--- Trecho selecionado ---
:::::

À Amazônia Real, o ex-presidente da Funai, Mércio Pereiro Gomes lamentou o sertanista Sydney Possuelo comparar a nota de repúdio da Funai contra os índios Matís a uma declaração sua à agência de notícias Reuters, em 2006, que, segundo ele, foi "descontextualizada".

"Lamento que o Sidney não tenha refletido melhor sobre o que disse de mim naquela ocasião. É tão evidente que a entrevista [da Reuters] foi truncada, é tão evidente que eu jamais disse isso que ele falou. De todo modo, ele que continue com sua consciência pesada e seu rancor por ter sido demitido", afirmou Mércio Gomes.

A frase do ex-presidente da Funai em questão foi publicada pela agência Reuters. A agência atribuiu à Mércio Gomes a declaração de que os povos indígenas do Brasil têm "terra demais: até agora, não há limites para suas reivindicações fundiárias, mas estamos chegando a um ponto em que o Supremo Tribunal Federal terá de definir um limite".

À época, o sertanista Sydney Possuelo criticou Mércio Pereira Gomes, o comparando a madeireiros e garimpeiros da Amazônia. Em represália, Gomes demitiu o sertanista da coordenação-geral do Departamento de Índios Isolados da Funai, onde trabalhava desde 1987.

Procurado novamente nesta segunda-feira (14), o sertanista Sydney Possuelo disse que "simplesmente comparou os dois, Mércio Pereira Gomes e João Pedro Gonçalves". "Não se trata de aceitar ou não aceitar [a demissão]", disse.

A investigação do MPF e os direitos humanos

À reportagem, o procurador Ramon Amaral, do Ministério Público Federal de Tabatinga (AM), disse que em "relação à suposta agressão ao médico da Sesai", Lucas Infantozzi Albertoni, tomou conhecimento do caso pela nota da Funai e pela imprensa.

"Nas próximas semanas serão convocadas algumas pessoas para que possamos estabelecer, primeiro, se trata de atribuição do MPF investigar. Caso seja positivo, será instaurado o procedimento adequado (Procedimento Investigatório Criminal ou Inquérito Policial) a fim de apurar as circunstâncias do caso", disse.

:::::

--- Listagem de dados ---
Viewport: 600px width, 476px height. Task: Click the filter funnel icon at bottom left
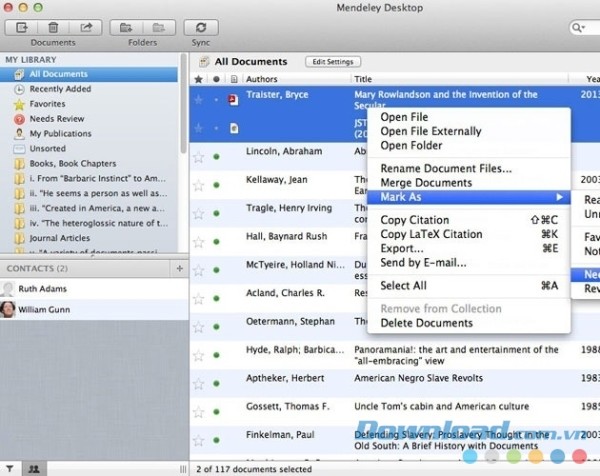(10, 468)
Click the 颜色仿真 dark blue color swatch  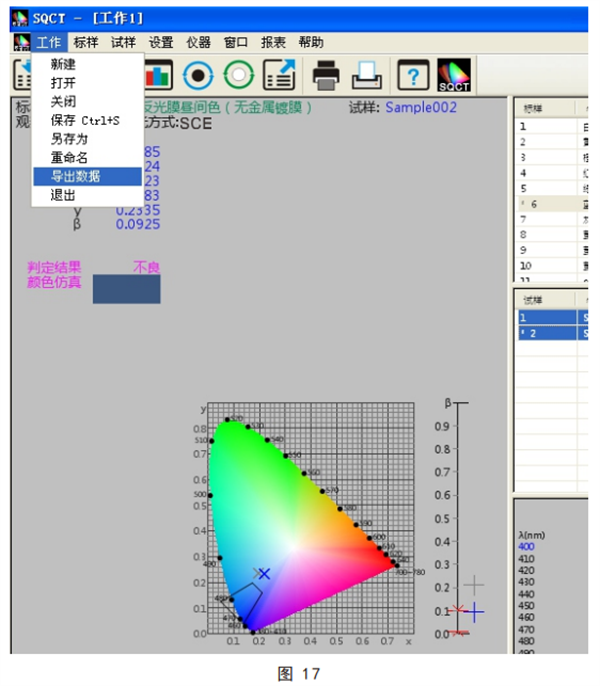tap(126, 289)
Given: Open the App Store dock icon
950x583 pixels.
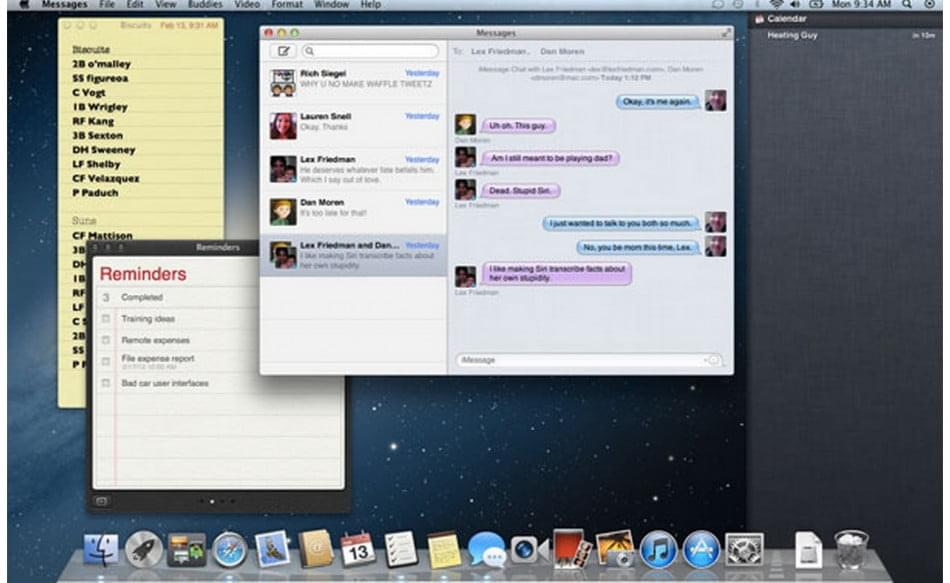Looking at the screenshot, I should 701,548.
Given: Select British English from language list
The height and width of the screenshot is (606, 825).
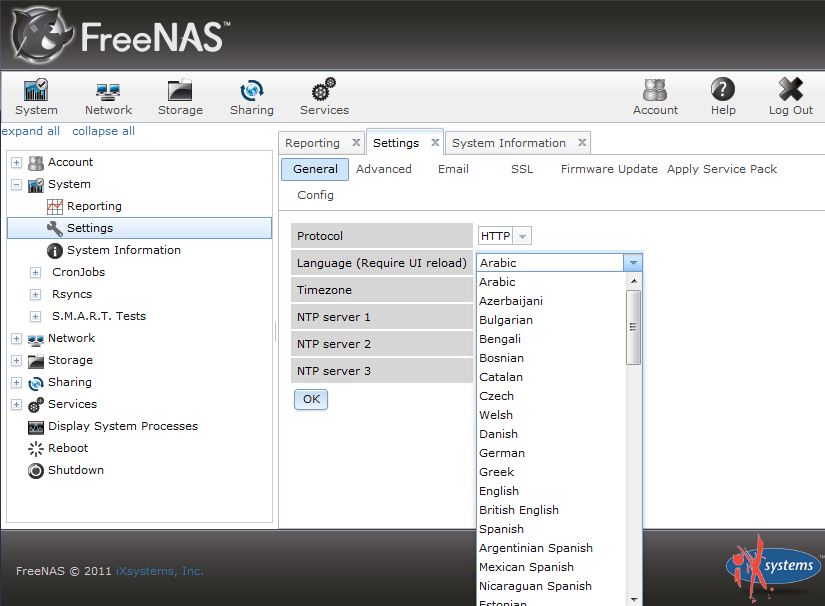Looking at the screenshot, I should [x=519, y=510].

:::::

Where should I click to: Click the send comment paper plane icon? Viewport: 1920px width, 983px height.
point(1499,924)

:::::

--- Instruções ---
[A] Segundo o trecho sobre a Funai, desde que ano Sydney Possuelo trabalhava no Departamento de Índios Isolados?
[B] Copie do trecho sobre a Funai a parte que começa em "A frase do ex-presidente" e termina em "trabalhava desde 1987.".
As linhas não têm nenhum papel aqui.

--- Suas respostas ---
[A] Desde 1987.

[B]
A frase do ex-presidente da Funai em questão foi publicada pela agência Reuters. A agência atribuiu à Mércio Gomes a declaração de que os povos indígenas do Brasil têm "terra demais: até agora, não há limites para suas reivindicações fundiárias, mas estamos chegando a um ponto em que o Supremo Tribunal Federal terá de definir um limite".

À época, o sertanista Sydney Possuelo criticou Mércio Pereira Gomes, o comparando a madeireiros e garimpeiros da Amazônia. Em represália, Gomes demitiu o sertanista da coordenação-geral do Departamento de Índios Isolados da Funai, onde trabalhava desde 1987.